Third, the Korean government had tried for a long time to cover up the Japanese military comfort women issue, just like the Japanese government. No one believes this fact, but it is true. At present, however, Korea is almost the only country in the Asian-Pacific region in which both citizens and the government are continuing their fight for truth and justice. This exhibition therefore introduces the lifetimes of the victimized women in 10 countries in the Asian-Pacific region (South and North Korea included as two countries), and who they are.

Fourth, we tried to look at the Japanese military comfort women issue, deviating from the dichotomous way of considering victims versus perpetrators. Korea was victimized by Japan, but simultaneously became a perpetrator in the Vietnam War. Korea is a good example showing the importance of the settlement of past history and education in school.
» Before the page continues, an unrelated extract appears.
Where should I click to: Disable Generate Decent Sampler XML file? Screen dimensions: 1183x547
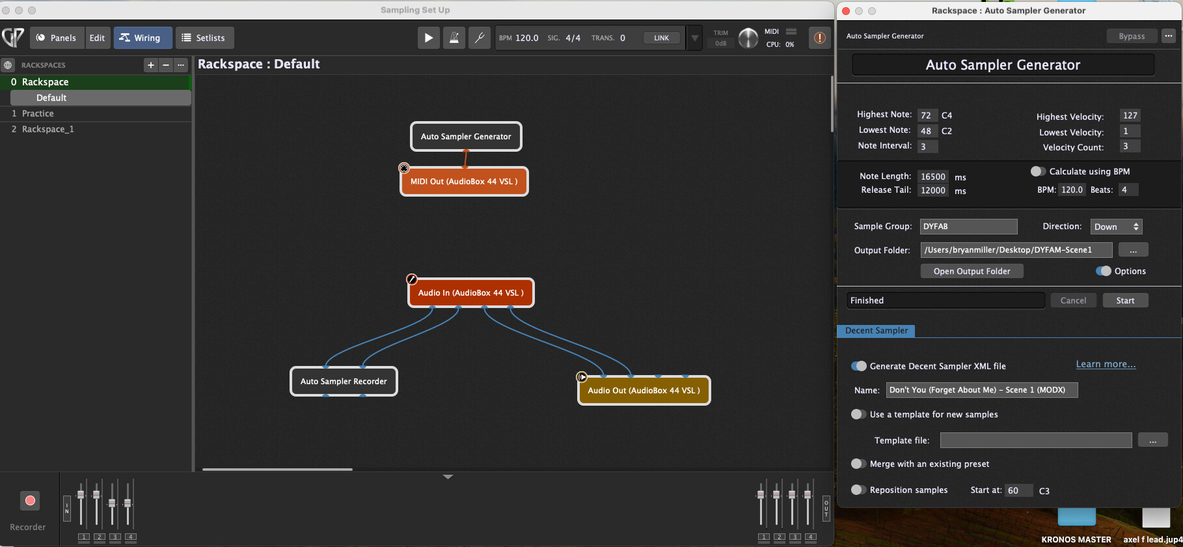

The permanent display room is the first specialized museum dealing with women’s problems in Germany, and contains a broad range of topics including women’s groups active around the world at present as well as in the past and the #MeToo movement. Such artworks as the “Statue of a Girl of Peace”, created by Kim Seo Gyeong and Kim Un-seong, and the “Vietnam Peita” are also on display. As the movement to resolve the Japanese military comfort women has made a contribution to Korean society, we hope to offer a proper impression of female sexual violence through the education of German students, including workshops, in the future. It is our humble desire that we can educate, prevent, and further help women even a little to cope with the trauma of sexual violence.